■ MATERIAL PROVIDED
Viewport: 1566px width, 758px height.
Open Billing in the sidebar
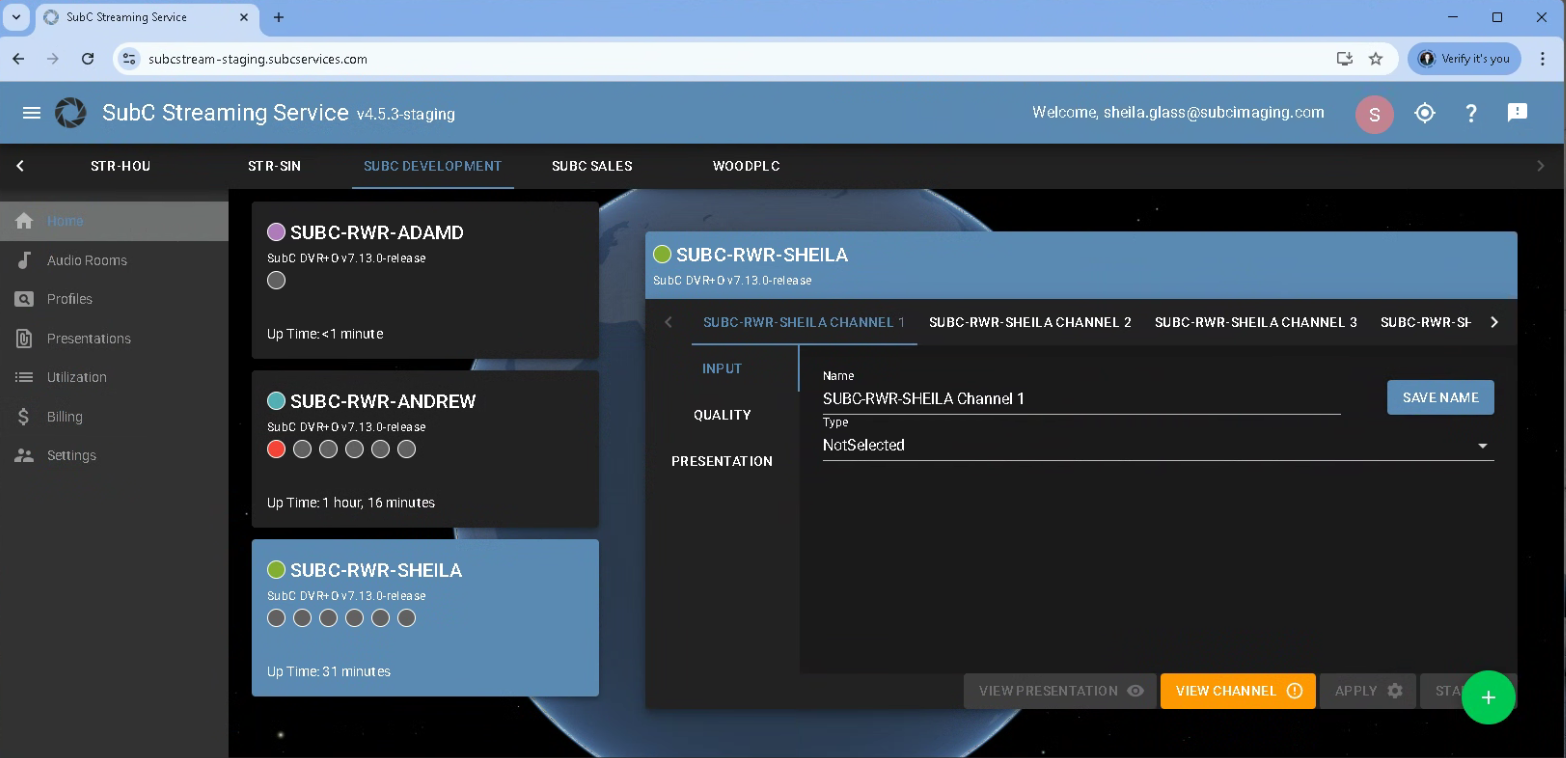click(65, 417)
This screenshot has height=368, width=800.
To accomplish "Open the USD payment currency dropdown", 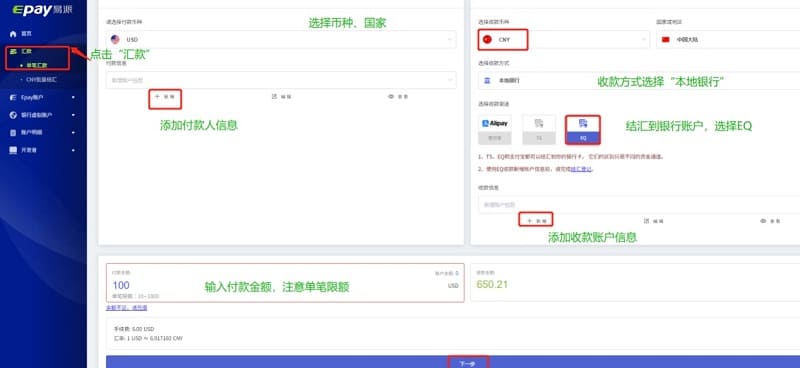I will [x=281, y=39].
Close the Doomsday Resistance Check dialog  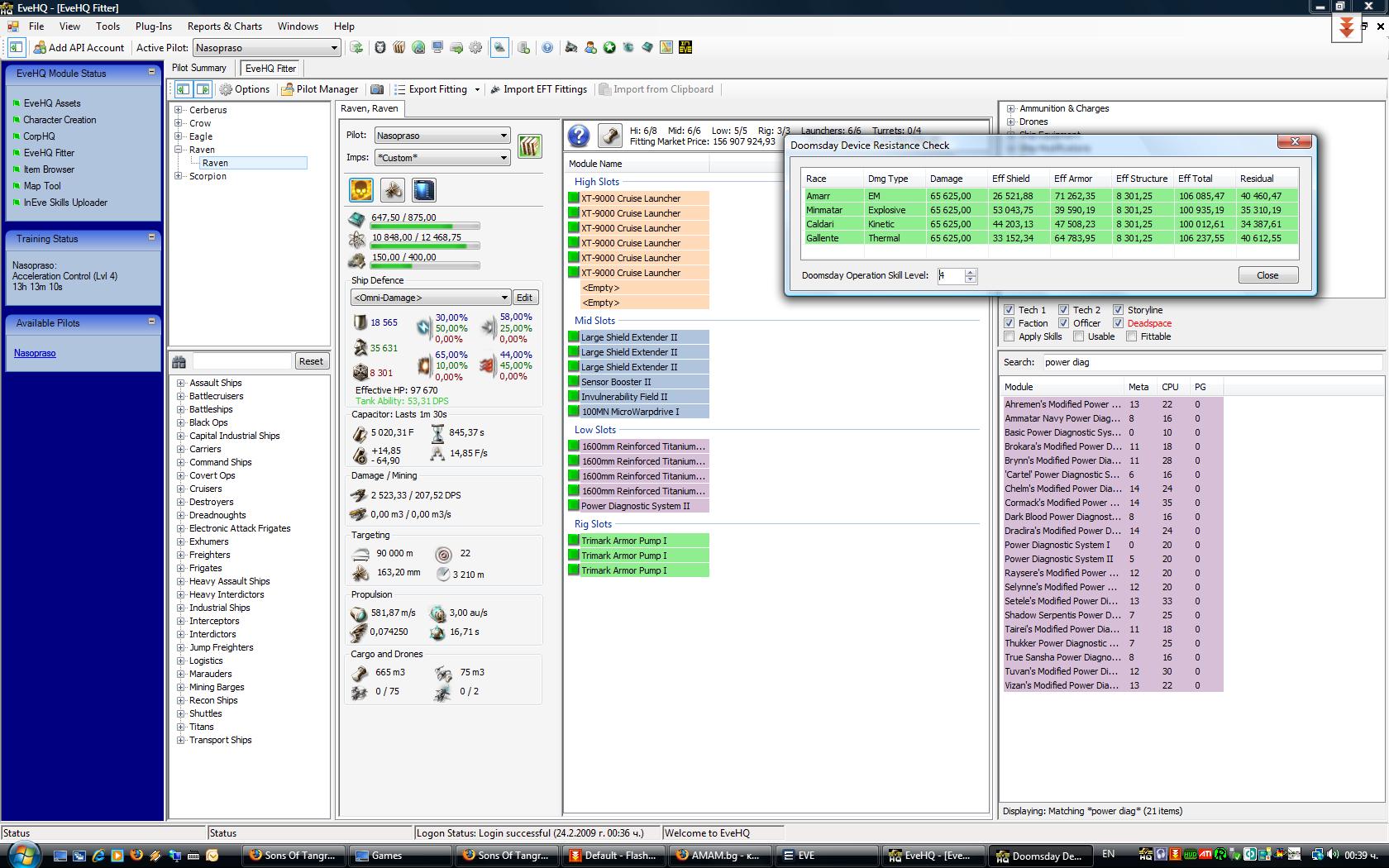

==

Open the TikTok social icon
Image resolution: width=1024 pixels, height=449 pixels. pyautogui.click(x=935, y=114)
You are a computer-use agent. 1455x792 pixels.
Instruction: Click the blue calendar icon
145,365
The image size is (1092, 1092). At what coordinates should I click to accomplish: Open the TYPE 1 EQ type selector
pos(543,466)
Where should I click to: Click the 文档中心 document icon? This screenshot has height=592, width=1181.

■ TASK BRIEF
Above are the lines; repeat exactly the ones from the line containing "You are a computer-use" down to the line containing "Where should I", both inclusive.

■ FINAL ANSWER
You are a computer-use agent. 1455x792 pixels.
Instruction: Click the blue calendar icon
145,365
The image size is (1092, 1092). At what coordinates should I click to accomplish: Open the TYPE 1 EQ type selector
pos(543,466)
Where should I click to: Click the 文档中心 document icon? This screenshot has height=592, width=1181.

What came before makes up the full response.